EXERCISE TASK: Rewrite every line of the items below as a JSON list of strings, one string per line, skipping blank lines.

PROVIDED INFORMATION:
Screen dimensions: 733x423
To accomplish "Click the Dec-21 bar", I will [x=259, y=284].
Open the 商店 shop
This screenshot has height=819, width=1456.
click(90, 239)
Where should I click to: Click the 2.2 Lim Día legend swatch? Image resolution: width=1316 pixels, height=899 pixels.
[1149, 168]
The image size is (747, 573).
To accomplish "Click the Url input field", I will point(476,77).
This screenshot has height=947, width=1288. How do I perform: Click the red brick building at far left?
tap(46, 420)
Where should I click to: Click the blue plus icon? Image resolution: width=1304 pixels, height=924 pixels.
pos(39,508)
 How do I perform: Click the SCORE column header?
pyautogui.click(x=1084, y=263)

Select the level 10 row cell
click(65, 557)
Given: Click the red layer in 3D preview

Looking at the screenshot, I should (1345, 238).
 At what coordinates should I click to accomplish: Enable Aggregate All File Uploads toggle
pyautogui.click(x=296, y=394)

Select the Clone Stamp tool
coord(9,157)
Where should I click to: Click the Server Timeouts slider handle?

EXERCISE OUTPUT:
[
  "Screen dimensions: 733x423",
  "To accomplish \"Click the Dec-21 bar\", I will [x=259, y=284].",
  "Open the 商店 shop",
  "This screenshot has height=819, width=1456.",
  "click(90, 239)",
  "Where should I click to: Click the 2.2 Lim Día legend swatch? Image resolution: width=1316 pixels, height=899 pixels.",
  "[1149, 168]",
  "The image size is (747, 573).",
  "To accomplish \"Click the Url input field\", I will point(476,77).",
  "This screenshot has height=947, width=1288. How do I perform: Click the red brick building at far left?",
  "tap(46, 420)",
  "Where should I click to: Click the blue plus icon? Image resolution: width=1304 pixels, height=924 pixels.",
  "pos(39,508)",
  " How do I perform: Click the SCORE column header?",
  "pyautogui.click(x=1084, y=263)",
  "Select the level 10 row cell",
  "click(65, 557)",
  "Given: Click the red layer in 3D preview",
  "Looking at the screenshot, I should (1345, 238).",
  " At what coordinates should I click to accomplish: Enable Aggregate All File Uploads toggle",
  "pyautogui.click(x=296, y=394)",
  "Select the Clone Stamp tool",
  "coord(9,157)",
  "Where should I click to: Click the Server Timeouts slider handle?"
]